Dataset records
———

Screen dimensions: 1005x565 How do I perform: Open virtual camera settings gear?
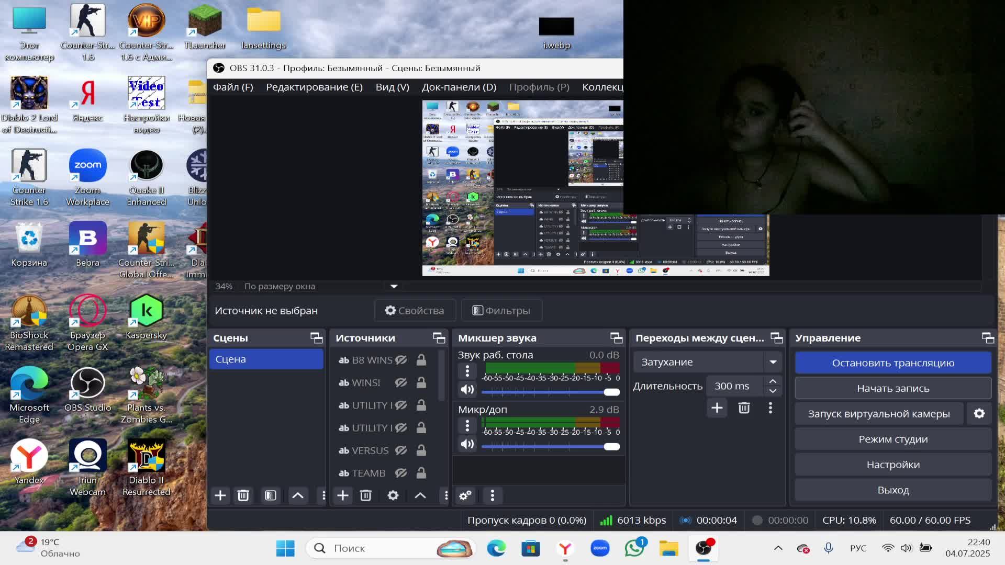click(x=979, y=414)
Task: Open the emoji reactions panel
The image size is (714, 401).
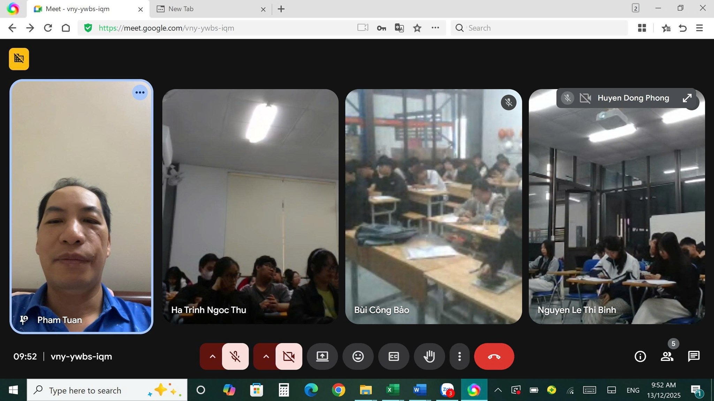Action: 358,356
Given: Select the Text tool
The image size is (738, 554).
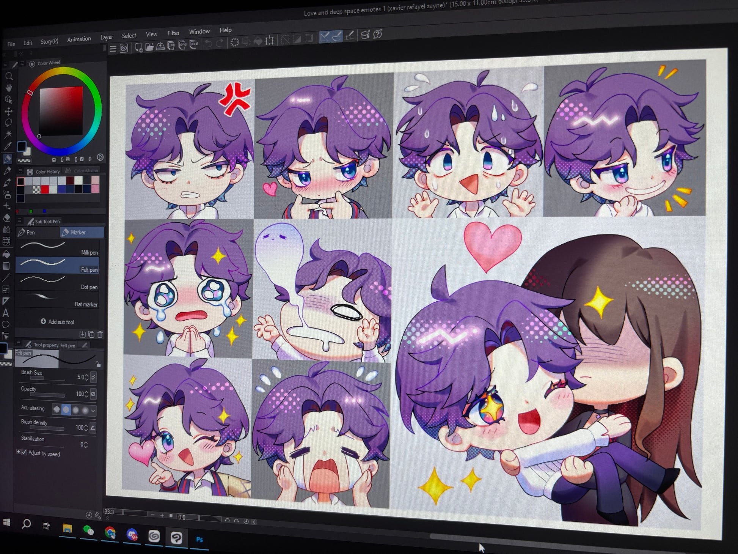Looking at the screenshot, I should click(6, 313).
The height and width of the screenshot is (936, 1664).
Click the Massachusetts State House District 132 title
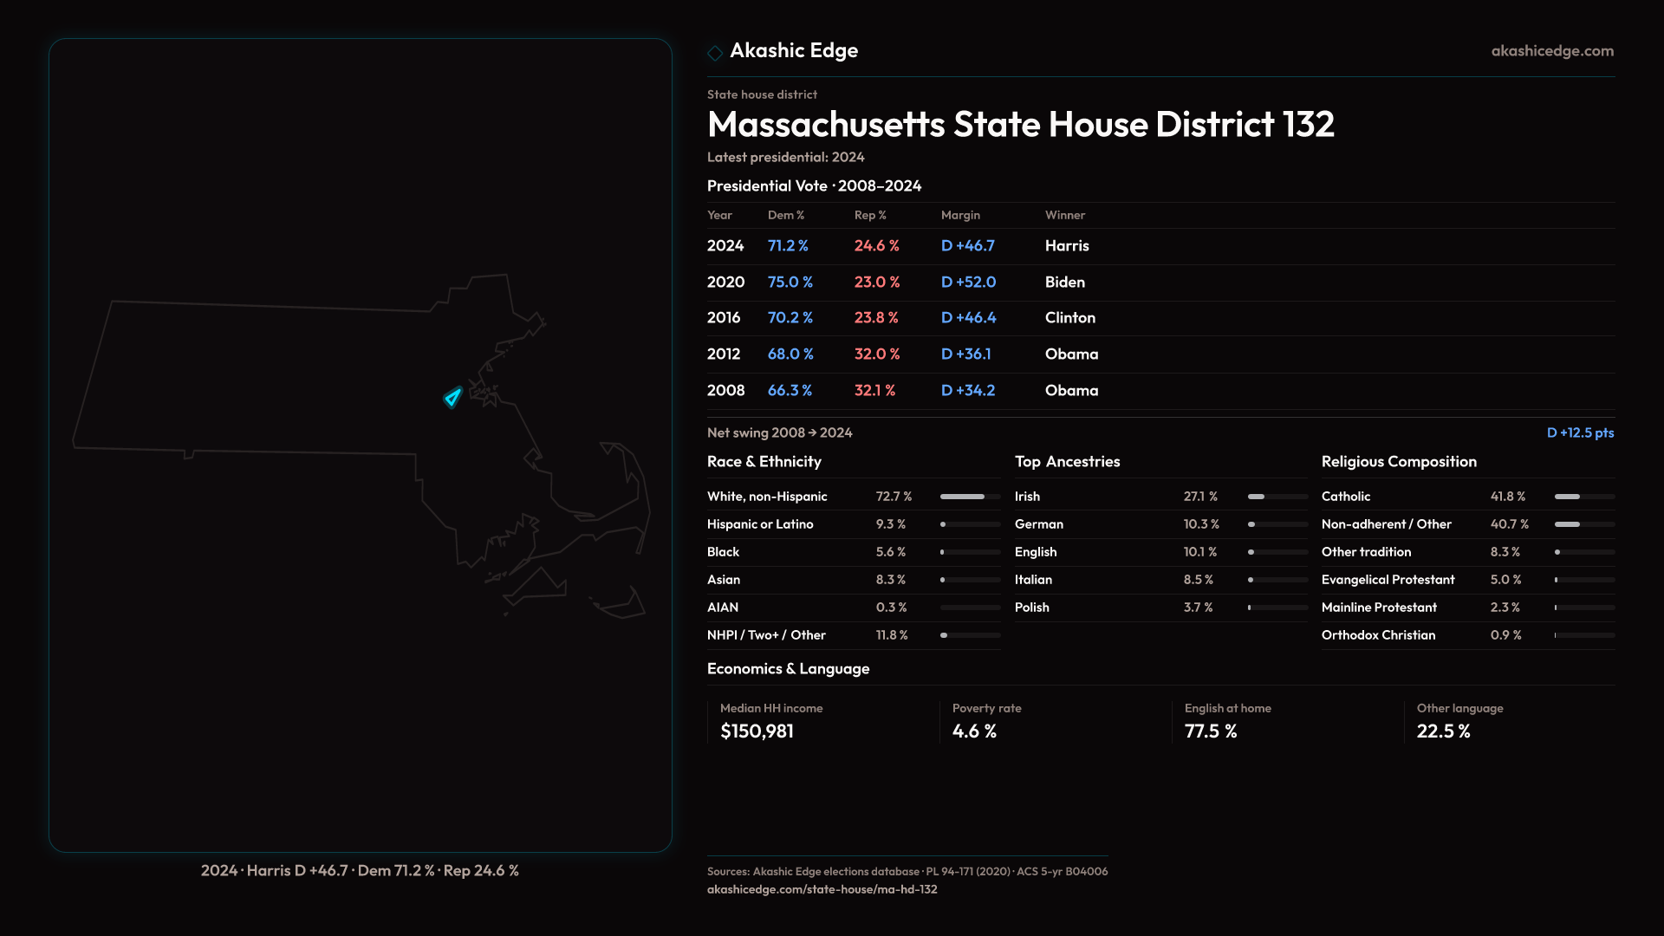pos(1020,125)
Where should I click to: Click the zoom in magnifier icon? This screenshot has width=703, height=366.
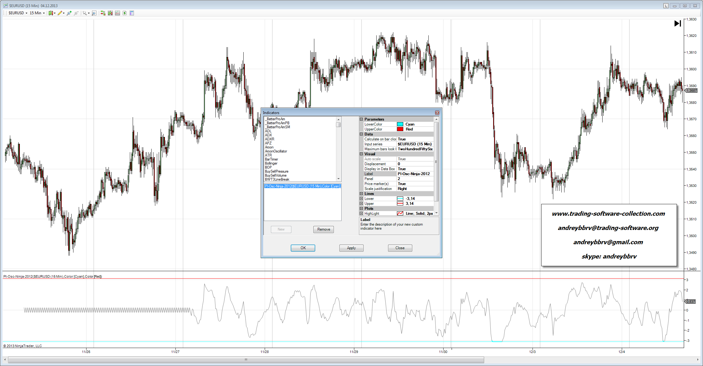(69, 13)
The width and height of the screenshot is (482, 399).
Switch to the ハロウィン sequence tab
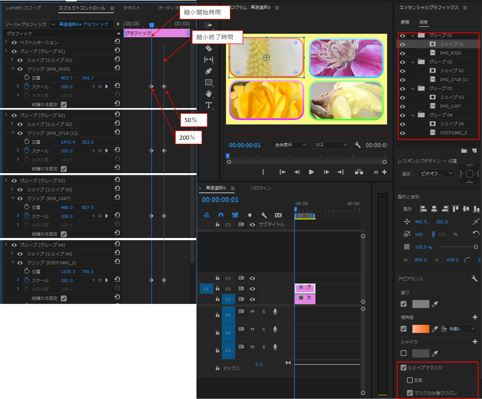260,188
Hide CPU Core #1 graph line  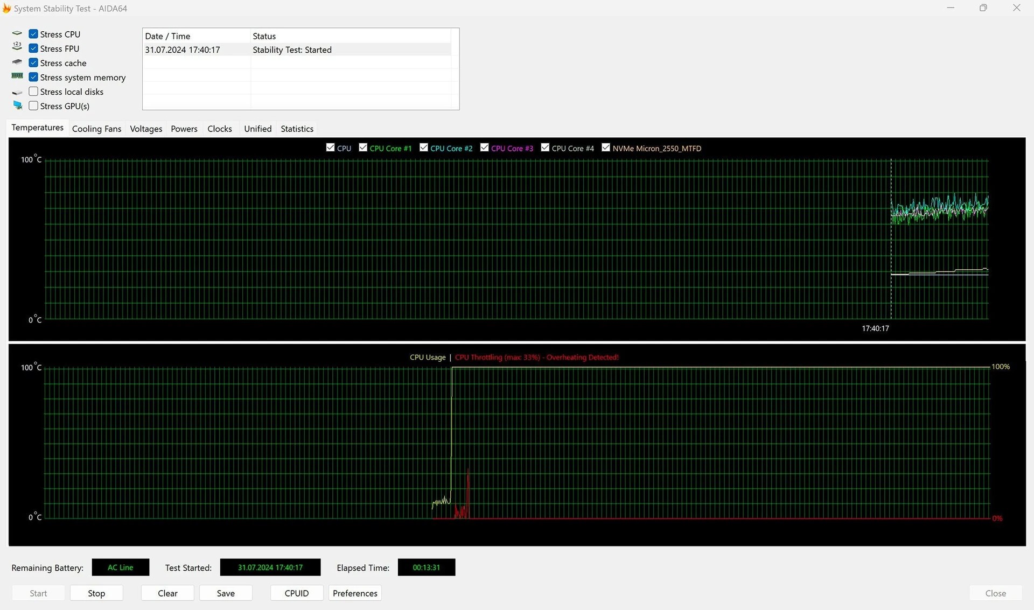point(363,148)
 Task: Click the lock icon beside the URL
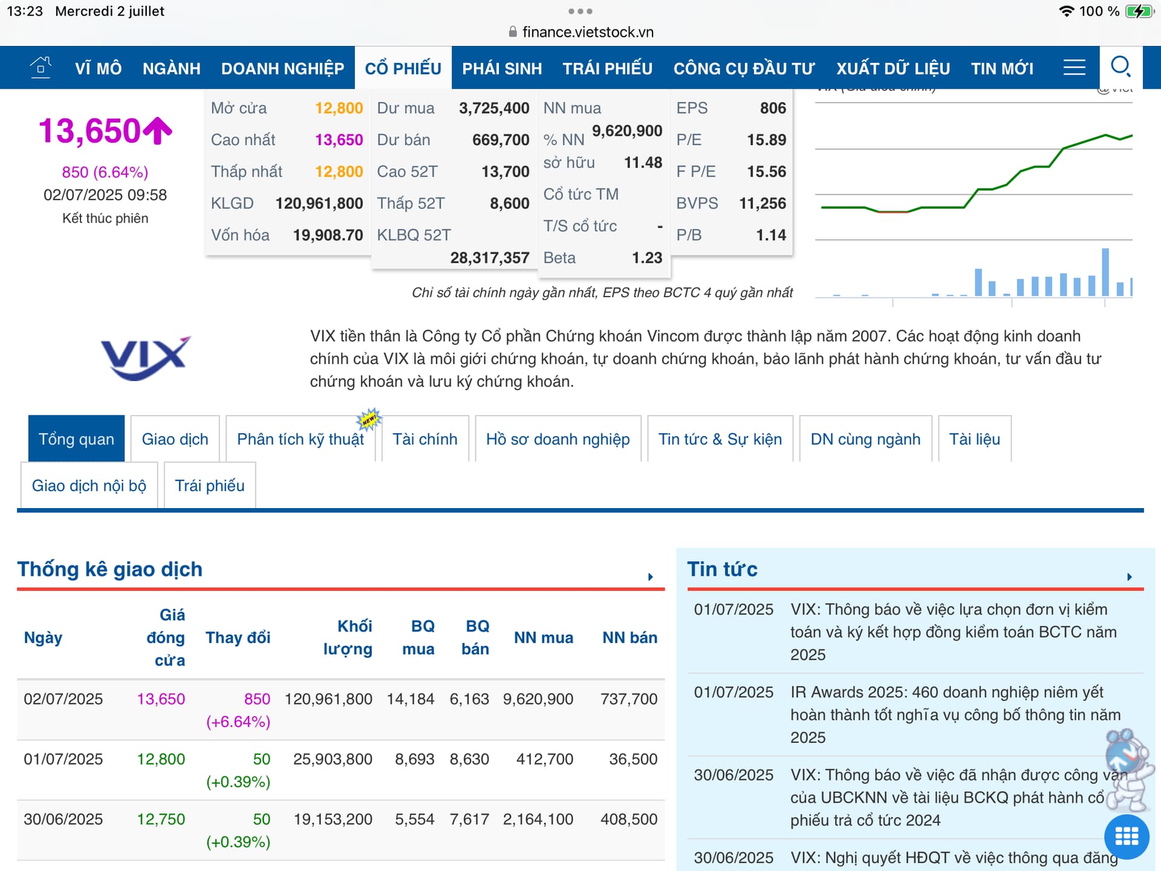pyautogui.click(x=513, y=32)
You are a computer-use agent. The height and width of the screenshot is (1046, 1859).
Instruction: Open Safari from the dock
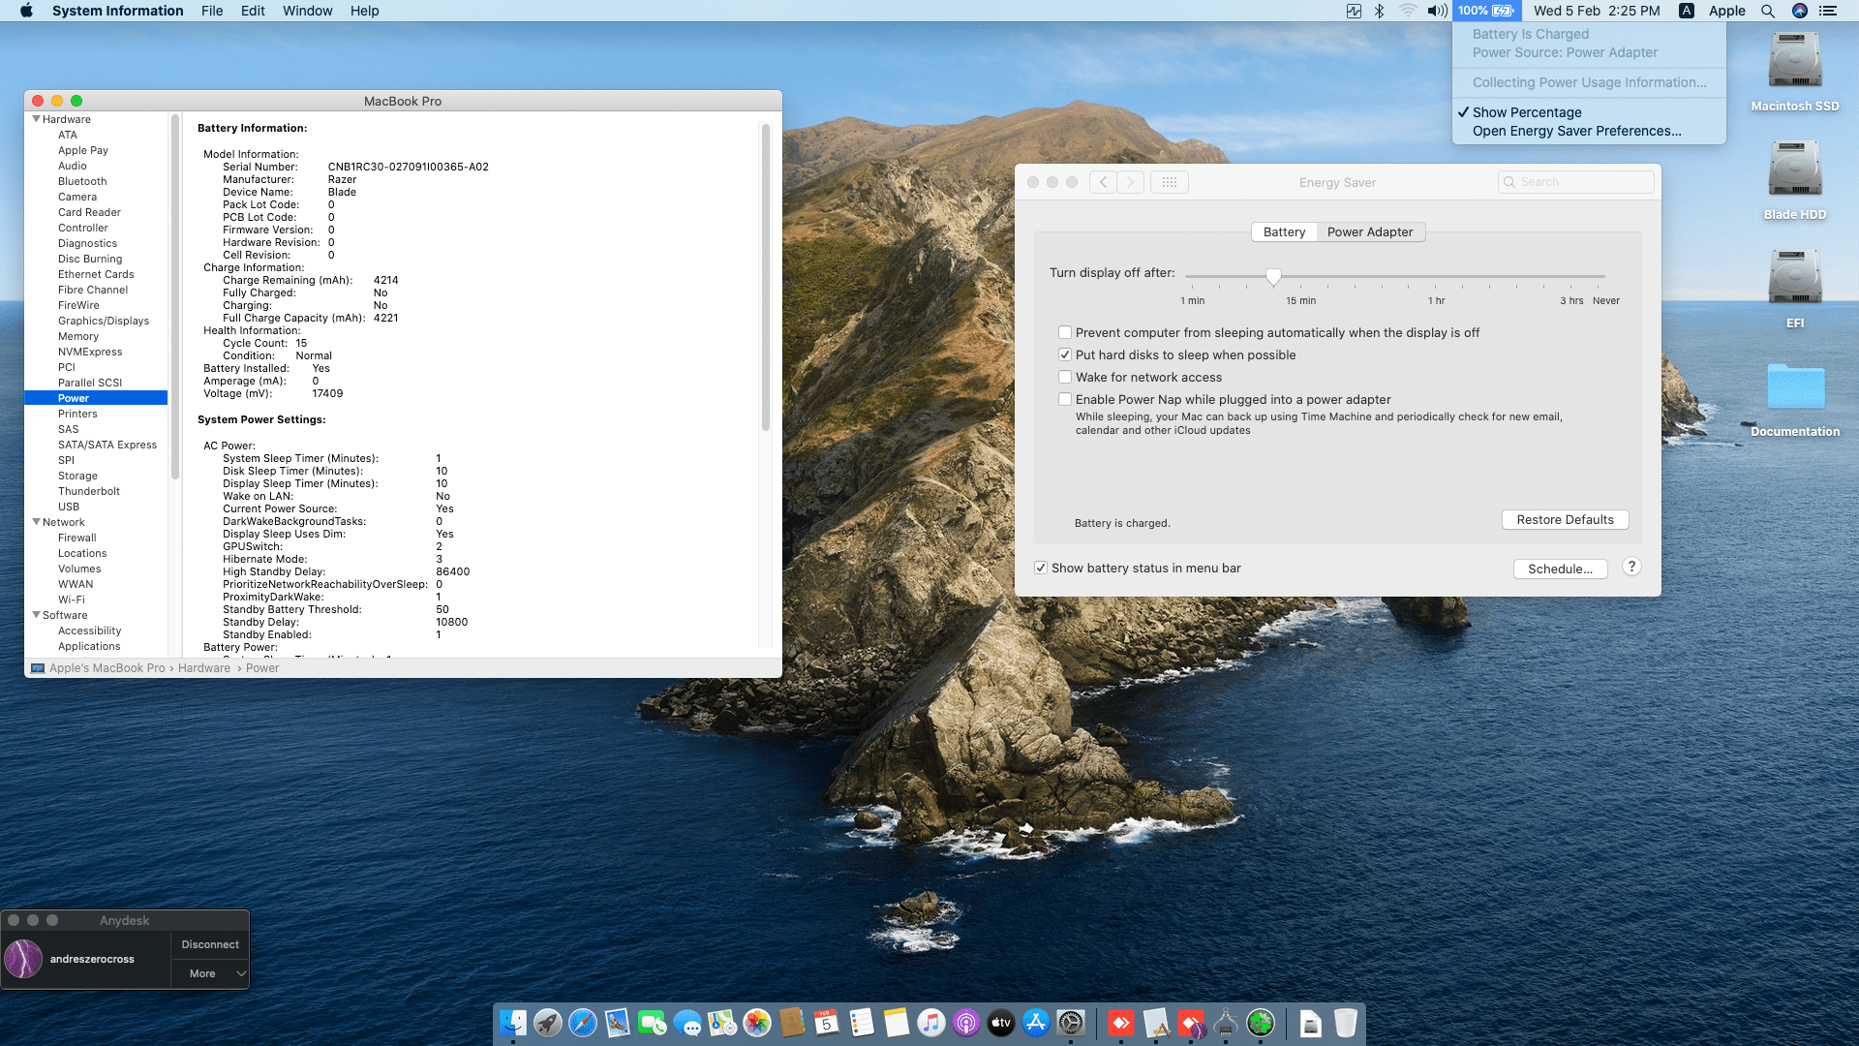(x=583, y=1023)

———

Working from the entries above, reproduce exactly and only the lines beginning with the line that has "Task: Open the emoji reactions panel" and ending with the line that has "The height and width of the screenshot is (936, 1664)."; omit all pictures.

◆ **Result for this exercise**:
Task: Open the emoji reactions panel
The image size is (714, 401).
Action: 358,356
Given: Select the Text tool
The image size is (738, 554).
Looking at the screenshot, I should click(6, 313).
The height and width of the screenshot is (936, 1664).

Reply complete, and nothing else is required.